On his latest release, Overgrown, Blake has matured as a singer and composer, sprinkling shades of Joni, hip hop and R&B over his most sophisticated production yet. The album’s title track opens the record by immersing the listener in a gloomy atmosphere of plinking keyboards before Blake appears, showcasing his potent lyrical and vocal abilities with the line, “I don’t want to be a star, but a stone on the shore / Long door, frame the wall, when everything’s overgrown.”

With the the exception of the song “Voyeur,” the glitchy vocal loops of Blake’s 2010 self-titled debut are mostly absent on Overgrown, replaced by (relatively) traditional song structures and the ascendance of Blake’s un-manipulated vocals. “Voyeur” begins with a looping of Blake’s bleak melody and slowly inflates into a trance-like dance anthem for The xx generation.

“Dlm” and the closer, “Our Love Comes Back,” combine the heartbreaking vocal intonations of Blake’s Joni Mitchell cover with subtle electronic production. Both songs presumably yearn for the return of a former lover and represent the pensive, cathartic form that Blake has slowly mastered over the years.

Overgrown’s two featured performances provide further diversity on an already genre-bending album. Blake takes the backseat, for instance, on “Take a Fall For Me,” a sullen track which finds rapper RZA ruminating on marriage and lost love for 48 bars over some eerily Wu-Tang-esque production. Similarly, on the track “Digital Lion,” Blake recedes and allows the ambient synths of guest Brian Eno to carry the heft of the mesmerizing song.

The album’s lead single “Retrograde” is a stunning ballad that enters delicately with minimalist production — a repeating hand clap and some somber humming from Blake — and builds to a remarkable clash of synths with the song’s chorus. At this point in his career, “Retrograde” is Blake’s masterpiece — the culmination of his various talents packaged within a futuristic pop hit.

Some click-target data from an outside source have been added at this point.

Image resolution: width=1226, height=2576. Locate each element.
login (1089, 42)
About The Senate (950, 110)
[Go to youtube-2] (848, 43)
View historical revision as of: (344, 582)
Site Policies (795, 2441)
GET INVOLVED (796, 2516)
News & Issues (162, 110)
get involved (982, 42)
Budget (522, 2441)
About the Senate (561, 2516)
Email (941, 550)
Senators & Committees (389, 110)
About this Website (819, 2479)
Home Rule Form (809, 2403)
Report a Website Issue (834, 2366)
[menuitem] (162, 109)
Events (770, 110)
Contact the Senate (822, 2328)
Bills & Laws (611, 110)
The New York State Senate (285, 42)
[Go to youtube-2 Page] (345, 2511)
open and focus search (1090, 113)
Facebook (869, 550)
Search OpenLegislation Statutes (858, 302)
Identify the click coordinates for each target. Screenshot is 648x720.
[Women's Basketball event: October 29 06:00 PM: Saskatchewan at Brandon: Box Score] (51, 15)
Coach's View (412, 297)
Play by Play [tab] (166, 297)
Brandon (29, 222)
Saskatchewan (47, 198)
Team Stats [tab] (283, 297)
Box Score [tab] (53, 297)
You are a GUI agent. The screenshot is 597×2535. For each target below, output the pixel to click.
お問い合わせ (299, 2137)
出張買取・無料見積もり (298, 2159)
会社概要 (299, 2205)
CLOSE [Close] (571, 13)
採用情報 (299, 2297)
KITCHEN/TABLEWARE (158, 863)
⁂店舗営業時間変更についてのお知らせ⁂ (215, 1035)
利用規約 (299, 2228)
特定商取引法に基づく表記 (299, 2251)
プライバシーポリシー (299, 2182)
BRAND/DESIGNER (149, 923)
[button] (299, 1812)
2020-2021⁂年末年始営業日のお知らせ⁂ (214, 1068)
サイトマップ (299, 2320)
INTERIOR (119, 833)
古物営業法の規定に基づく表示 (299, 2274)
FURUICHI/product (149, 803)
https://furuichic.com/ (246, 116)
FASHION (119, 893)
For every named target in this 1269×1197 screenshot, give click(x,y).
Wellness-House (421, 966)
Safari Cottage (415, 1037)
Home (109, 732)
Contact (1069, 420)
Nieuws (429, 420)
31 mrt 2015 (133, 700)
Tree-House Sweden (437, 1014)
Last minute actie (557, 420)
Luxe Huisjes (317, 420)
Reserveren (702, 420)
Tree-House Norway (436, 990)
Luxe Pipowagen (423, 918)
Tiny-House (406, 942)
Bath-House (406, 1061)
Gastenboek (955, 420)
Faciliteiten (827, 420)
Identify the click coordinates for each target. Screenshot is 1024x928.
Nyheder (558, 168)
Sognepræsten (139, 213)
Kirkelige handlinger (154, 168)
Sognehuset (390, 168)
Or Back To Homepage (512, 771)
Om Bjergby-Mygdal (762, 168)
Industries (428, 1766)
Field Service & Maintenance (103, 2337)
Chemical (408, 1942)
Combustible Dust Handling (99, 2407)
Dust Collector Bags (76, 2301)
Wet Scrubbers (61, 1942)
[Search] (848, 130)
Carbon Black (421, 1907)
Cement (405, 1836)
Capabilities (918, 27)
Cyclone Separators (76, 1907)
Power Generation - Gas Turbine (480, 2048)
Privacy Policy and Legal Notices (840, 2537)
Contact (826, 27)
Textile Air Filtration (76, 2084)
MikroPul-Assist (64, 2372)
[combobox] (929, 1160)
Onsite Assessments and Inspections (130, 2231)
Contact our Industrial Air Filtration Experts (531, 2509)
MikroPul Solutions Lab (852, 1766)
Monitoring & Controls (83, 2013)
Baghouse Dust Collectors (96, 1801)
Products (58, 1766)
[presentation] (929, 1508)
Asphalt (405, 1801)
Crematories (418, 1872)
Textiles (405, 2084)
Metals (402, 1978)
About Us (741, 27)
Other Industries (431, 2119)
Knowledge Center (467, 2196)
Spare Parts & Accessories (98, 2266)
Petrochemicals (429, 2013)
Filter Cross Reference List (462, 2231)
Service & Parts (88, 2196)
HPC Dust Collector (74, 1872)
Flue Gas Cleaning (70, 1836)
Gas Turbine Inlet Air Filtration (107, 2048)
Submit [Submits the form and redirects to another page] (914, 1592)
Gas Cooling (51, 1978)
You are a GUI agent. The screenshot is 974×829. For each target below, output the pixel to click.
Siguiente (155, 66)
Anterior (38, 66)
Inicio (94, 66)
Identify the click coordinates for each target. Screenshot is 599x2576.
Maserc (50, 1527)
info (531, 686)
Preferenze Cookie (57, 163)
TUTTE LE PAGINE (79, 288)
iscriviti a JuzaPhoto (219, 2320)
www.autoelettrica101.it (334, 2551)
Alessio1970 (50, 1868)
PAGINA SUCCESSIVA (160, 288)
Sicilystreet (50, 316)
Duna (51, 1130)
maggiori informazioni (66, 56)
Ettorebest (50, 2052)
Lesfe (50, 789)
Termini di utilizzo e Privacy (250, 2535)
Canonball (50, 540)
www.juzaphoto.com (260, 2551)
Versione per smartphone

In his four-year career, James Blake has blurred the lines of electronic and R&B music and picked up some notable fans in the process (Kanye West, Jay-Z and Stevie Wonder, to name a few). Though Overgrown is likely too dark and sonically perplexing to become a Billboard hit, the album certainly establishes Blake as a groundbreaker — the leader and sole inhabitant of an “overgrown” genre, a shadowy pop revolution that’s matured too far ahead of its time.